Passage provided Start Marker
The Prime Minister was deft and cool in his improvisation. Yet it was the improvisation less of Napoleon's chef inventing Poulet Marengo after the Battle of same out of a couple of chickens, a few onions and so on than of a wartime housewife pluckily knocking up a meat tea after a devasting air raid. Mrs Thatcher's speech was not merely her best performance as Leader of the Opposition; it was one of the finest demolition jobs of recent years, worthy to be ranked with lain Macleod's destruction of Nye Bevan and Harold Wilson's assaults on the flagging Macmillan government. She articulated national outrage with a passion which was both genuine and controlled.

After destroying, with a daunting catalogue of class, the government's claim to be in control of events, she developed a magnificant indignation at the pretensions of strikers' committees to 'allow' vehicles through the picket line. The public loathing of trade union arrogance was for the first time brought to full expression in Parliament. One after another, Labour backbenchers stumble to their feet —Eric Heffer, Sid Bidwell, Tom Swain — these heavy, slow men dutifully but uneasily defending the folk from-whence they came, and are flattened. Even Shirley Williams is denounced for joining the Grunwick picket line. Shirley indignant jumps to her feet; she had never condoned violence. No, but she had added to the numbers on the picket line and numbers were of themselves intimidatory; and she was not in dispute with Grunwick, so she had been a secondary picket.
Passage provided End Marker
Given information Start Marker
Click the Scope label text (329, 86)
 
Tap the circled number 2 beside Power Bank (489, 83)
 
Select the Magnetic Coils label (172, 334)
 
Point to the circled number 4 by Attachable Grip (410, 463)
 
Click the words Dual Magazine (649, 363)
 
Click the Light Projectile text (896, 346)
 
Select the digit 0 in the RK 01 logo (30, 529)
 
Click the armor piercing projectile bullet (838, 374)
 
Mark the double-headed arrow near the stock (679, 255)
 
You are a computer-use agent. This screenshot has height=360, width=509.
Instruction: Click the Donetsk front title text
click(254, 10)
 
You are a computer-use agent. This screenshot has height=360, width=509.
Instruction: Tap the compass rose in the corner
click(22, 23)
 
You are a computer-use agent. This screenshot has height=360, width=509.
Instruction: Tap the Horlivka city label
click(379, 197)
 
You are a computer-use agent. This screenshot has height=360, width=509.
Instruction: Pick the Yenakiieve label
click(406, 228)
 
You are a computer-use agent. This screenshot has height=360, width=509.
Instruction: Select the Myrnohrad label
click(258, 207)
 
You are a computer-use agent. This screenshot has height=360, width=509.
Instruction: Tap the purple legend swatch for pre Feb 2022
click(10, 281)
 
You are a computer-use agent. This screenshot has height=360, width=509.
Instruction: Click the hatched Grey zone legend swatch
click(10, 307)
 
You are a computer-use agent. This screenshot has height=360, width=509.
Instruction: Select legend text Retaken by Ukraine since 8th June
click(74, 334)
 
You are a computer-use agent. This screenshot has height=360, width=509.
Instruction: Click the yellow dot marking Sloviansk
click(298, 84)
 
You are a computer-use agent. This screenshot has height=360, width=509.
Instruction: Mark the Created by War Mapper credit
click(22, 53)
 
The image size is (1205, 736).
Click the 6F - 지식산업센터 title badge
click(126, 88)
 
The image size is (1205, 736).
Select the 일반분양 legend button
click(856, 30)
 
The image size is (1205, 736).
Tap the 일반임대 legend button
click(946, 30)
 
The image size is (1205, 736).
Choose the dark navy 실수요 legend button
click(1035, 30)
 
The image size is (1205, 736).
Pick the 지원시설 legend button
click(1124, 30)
Given information End Marker
**Required action 1**
In the passage on Mrs Thatcher's speech, Shirley Williams is denounced for joining which picket line?
**Required action 2**
Retype the portion of the passage on Mrs Thatcher's speech between "The Prime Minister" and "genuine and controlled.", inclusive.

**Task solution 1**
The Grunwick picket line.

**Task solution 2**
The Prime Minister was deft and cool in his improvisation. Yet it was the improvisation less of Napoleon's chef inventing Poulet Marengo after the Battle of same out of a couple of chickens, a few onions and so on than of a wartime housewife pluckily knocking up a meat tea after a devasting air raid. Mrs Thatcher's speech was not merely her best performance as Leader of the Opposition; it was one of the finest demolition jobs of recent years, worthy to be ranked with lain Macleod's destruction of Nye Bevan and Harold Wilson's assaults on the flagging Macmillan government. She articulated national outrage with a passion which was both genuine and controlled.